- **Saved data entries**:
···

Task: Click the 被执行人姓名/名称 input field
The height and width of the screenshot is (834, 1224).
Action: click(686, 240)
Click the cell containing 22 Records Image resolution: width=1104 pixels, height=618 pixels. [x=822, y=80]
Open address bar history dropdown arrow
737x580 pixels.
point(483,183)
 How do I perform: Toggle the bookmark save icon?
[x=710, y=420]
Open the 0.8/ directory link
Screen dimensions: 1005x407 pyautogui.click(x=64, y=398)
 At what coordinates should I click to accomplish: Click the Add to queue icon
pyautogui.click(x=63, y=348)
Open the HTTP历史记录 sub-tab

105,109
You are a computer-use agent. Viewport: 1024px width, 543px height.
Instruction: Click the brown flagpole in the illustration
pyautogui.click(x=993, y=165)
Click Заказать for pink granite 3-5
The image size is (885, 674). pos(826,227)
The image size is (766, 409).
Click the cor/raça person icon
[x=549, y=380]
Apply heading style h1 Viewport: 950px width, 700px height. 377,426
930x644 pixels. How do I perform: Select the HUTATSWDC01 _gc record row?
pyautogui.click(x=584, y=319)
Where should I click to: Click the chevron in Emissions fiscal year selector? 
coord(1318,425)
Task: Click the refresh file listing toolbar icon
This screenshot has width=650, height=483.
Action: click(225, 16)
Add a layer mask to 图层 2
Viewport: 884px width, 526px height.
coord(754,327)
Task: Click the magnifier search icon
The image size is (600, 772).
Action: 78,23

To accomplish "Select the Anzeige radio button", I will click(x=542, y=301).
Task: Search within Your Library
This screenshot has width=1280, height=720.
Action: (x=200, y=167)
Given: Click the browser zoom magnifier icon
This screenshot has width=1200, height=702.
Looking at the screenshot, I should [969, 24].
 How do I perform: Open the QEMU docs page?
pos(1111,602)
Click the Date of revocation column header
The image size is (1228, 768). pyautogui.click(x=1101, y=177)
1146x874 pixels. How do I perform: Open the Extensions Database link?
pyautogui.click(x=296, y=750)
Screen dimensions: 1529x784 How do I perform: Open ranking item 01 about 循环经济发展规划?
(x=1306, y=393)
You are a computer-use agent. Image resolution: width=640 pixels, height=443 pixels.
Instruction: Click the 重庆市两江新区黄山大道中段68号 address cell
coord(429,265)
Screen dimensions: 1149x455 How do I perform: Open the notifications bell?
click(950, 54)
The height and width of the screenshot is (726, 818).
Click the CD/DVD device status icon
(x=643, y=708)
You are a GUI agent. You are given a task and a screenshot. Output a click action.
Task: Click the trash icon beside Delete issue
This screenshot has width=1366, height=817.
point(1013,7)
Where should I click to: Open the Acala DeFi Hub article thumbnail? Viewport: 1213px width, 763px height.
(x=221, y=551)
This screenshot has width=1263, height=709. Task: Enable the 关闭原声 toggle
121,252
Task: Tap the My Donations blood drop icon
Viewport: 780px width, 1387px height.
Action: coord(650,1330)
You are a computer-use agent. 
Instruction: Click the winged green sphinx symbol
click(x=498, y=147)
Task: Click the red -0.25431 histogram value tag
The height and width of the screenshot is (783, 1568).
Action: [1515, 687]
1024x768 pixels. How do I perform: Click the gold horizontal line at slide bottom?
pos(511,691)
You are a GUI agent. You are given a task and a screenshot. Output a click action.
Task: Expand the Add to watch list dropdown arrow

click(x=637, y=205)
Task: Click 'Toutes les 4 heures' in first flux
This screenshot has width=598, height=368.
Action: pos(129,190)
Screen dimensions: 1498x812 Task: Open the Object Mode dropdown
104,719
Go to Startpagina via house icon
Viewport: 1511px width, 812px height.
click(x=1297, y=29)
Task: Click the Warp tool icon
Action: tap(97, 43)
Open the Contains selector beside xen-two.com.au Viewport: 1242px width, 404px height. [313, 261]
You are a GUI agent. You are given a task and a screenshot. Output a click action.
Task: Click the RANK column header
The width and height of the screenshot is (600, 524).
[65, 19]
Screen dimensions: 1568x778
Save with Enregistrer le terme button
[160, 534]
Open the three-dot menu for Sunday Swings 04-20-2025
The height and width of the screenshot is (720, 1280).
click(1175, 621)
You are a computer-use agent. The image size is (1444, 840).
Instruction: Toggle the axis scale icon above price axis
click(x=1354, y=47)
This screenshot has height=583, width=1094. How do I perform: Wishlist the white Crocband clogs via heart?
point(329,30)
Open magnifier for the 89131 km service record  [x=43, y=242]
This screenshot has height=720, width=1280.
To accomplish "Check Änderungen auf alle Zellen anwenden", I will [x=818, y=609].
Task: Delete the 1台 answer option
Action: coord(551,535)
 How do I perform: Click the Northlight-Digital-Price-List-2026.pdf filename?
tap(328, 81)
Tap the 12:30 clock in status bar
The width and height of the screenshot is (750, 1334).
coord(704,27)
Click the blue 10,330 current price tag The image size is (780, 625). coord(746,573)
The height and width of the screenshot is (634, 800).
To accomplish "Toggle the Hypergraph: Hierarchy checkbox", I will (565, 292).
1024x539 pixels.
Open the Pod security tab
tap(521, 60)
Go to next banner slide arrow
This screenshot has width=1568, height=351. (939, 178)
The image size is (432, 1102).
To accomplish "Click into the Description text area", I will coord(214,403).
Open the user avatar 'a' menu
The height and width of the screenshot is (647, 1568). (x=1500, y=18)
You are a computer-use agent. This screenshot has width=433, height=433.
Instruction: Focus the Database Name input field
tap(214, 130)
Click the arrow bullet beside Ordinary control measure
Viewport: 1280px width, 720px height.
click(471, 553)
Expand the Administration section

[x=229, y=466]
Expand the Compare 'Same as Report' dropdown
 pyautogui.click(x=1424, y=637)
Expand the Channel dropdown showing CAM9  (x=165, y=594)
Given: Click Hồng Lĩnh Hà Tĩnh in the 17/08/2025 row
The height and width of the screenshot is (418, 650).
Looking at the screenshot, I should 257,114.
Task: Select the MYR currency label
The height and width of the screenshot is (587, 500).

···

- **WHAT YOU SHOULD DO**: Down to the last line, restate the records exactly.

- **ANSWER SECTION**:
Task: Click the 被执行人姓名/名称 input field
The height and width of the screenshot is (834, 1224).
Action: click(686, 240)
Click the cell containing 22 Records Image resolution: width=1104 pixels, height=618 pixels. [x=822, y=80]
Open address bar history dropdown arrow
737x580 pixels.
point(483,183)
 How do I perform: Toggle the bookmark save icon?
[x=710, y=420]
Open the 0.8/ directory link
Screen dimensions: 1005x407 pyautogui.click(x=64, y=398)
 At what coordinates should I click to accomplish: Click the Add to queue icon
pyautogui.click(x=63, y=348)
Open the HTTP历史记录 sub-tab

105,109
You are a computer-use agent. Viewport: 1024px width, 543px height.
Instruction: Click the brown flagpole in the illustration
pyautogui.click(x=993, y=165)
Click Заказать for pink granite 3-5
The image size is (885, 674). pos(826,227)
The image size is (766, 409).
Click the cor/raça person icon
[x=549, y=380]
Apply heading style h1 Viewport: 950px width, 700px height. 377,426
930x644 pixels. How do I perform: Select the HUTATSWDC01 _gc record row?
pyautogui.click(x=584, y=319)
Where should I click to: Click the chevron in Emissions fiscal year selector? 
coord(1318,425)
Task: Click the refresh file listing toolbar icon
This screenshot has width=650, height=483.
Action: click(225, 16)
Add a layer mask to 图层 2
Viewport: 884px width, 526px height.
coord(754,327)
Task: Click the magnifier search icon
The image size is (600, 772).
Action: 78,23

To accomplish "Select the Anzeige radio button", I will click(x=542, y=301).
Task: Search within Your Library
This screenshot has width=1280, height=720.
Action: (x=200, y=167)
Given: Click the browser zoom magnifier icon
This screenshot has width=1200, height=702.
Looking at the screenshot, I should [969, 24].
 How do I perform: Open the QEMU docs page?
pos(1111,602)
Click the Date of revocation column header
The image size is (1228, 768). pyautogui.click(x=1101, y=177)
1146x874 pixels. How do I perform: Open the Extensions Database link?
pyautogui.click(x=296, y=750)
Screen dimensions: 1529x784 How do I perform: Open ranking item 01 about 循环经济发展规划?
(x=1306, y=393)
You are a computer-use agent. Image resolution: width=640 pixels, height=443 pixels.
Instruction: Click the 重庆市两江新区黄山大道中段68号 address cell
coord(429,265)
Screen dimensions: 1149x455 How do I perform: Open the notifications bell?
click(950, 54)
The height and width of the screenshot is (726, 818).
Click the CD/DVD device status icon
(x=643, y=708)
You are a GUI agent. You are given a task and a screenshot. Output a click action.
Task: Click the trash icon beside Delete issue
This screenshot has width=1366, height=817.
point(1013,7)
Where should I click to: Open the Acala DeFi Hub article thumbnail? Viewport: 1213px width, 763px height.
(x=221, y=551)
This screenshot has width=1263, height=709. Task: Enable the 关闭原声 toggle
121,252
Task: Tap the My Donations blood drop icon
Viewport: 780px width, 1387px height.
Action: coord(650,1330)
You are a computer-use agent. 
Instruction: Click the winged green sphinx symbol
click(x=498, y=147)
Task: Click the red -0.25431 histogram value tag
The height and width of the screenshot is (783, 1568).
Action: [1515, 687]
1024x768 pixels. How do I perform: Click the gold horizontal line at slide bottom?
pos(511,691)
You are a GUI agent. You are given a task and a screenshot. Output a click action.
Task: Expand the Add to watch list dropdown arrow

click(x=637, y=205)
Task: Click 'Toutes les 4 heures' in first flux
This screenshot has width=598, height=368.
Action: pos(129,190)
Screen dimensions: 1498x812 Task: Open the Object Mode dropdown
104,719
Go to Startpagina via house icon
Viewport: 1511px width, 812px height.
click(x=1297, y=29)
Task: Click the Warp tool icon
Action: tap(97, 43)
Open the Contains selector beside xen-two.com.au Viewport: 1242px width, 404px height. [313, 261]
You are a GUI agent. You are given a task and a screenshot. Output a click action.
Task: Click the RANK column header
The width and height of the screenshot is (600, 524).
[65, 19]
Screen dimensions: 1568x778
Save with Enregistrer le terme button
[160, 534]
Open the three-dot menu for Sunday Swings 04-20-2025
The height and width of the screenshot is (720, 1280).
click(1175, 621)
You are a computer-use agent. The image size is (1444, 840).
Instruction: Toggle the axis scale icon above price axis
click(x=1354, y=47)
This screenshot has height=583, width=1094. How do I perform: Wishlist the white Crocband clogs via heart?
point(329,30)
Open magnifier for the 89131 km service record  [x=43, y=242]
This screenshot has height=720, width=1280.
To accomplish "Check Änderungen auf alle Zellen anwenden", I will [x=818, y=609].
Task: Delete the 1台 answer option
Action: coord(551,535)
 How do I perform: Click the Northlight-Digital-Price-List-2026.pdf filename?
tap(328, 81)
Tap the 12:30 clock in status bar
The width and height of the screenshot is (750, 1334).
coord(704,27)
Click the blue 10,330 current price tag The image size is (780, 625). coord(746,573)
The height and width of the screenshot is (634, 800).
To accomplish "Toggle the Hypergraph: Hierarchy checkbox", I will (565, 292).
1024x539 pixels.
Open the Pod security tab
tap(521, 60)
Go to next banner slide arrow
This screenshot has width=1568, height=351. (939, 178)
The image size is (432, 1102).
To accomplish "Click into the Description text area", I will coord(214,403).
Open the user avatar 'a' menu
The height and width of the screenshot is (647, 1568). (x=1500, y=18)
You are a computer-use agent. This screenshot has width=433, height=433.
Instruction: Focus the Database Name input field
tap(214, 130)
Click the arrow bullet beside Ordinary control measure
Viewport: 1280px width, 720px height.
click(471, 553)
Expand the Administration section

[x=229, y=466]
Expand the Compare 'Same as Report' dropdown
 pyautogui.click(x=1424, y=637)
Expand the Channel dropdown showing CAM9  (x=165, y=594)
Given: Click Hồng Lĩnh Hà Tĩnh in the 17/08/2025 row
The height and width of the screenshot is (418, 650).
Looking at the screenshot, I should 257,114.
Task: Select the MYR currency label
The height and width of the screenshot is (587, 500).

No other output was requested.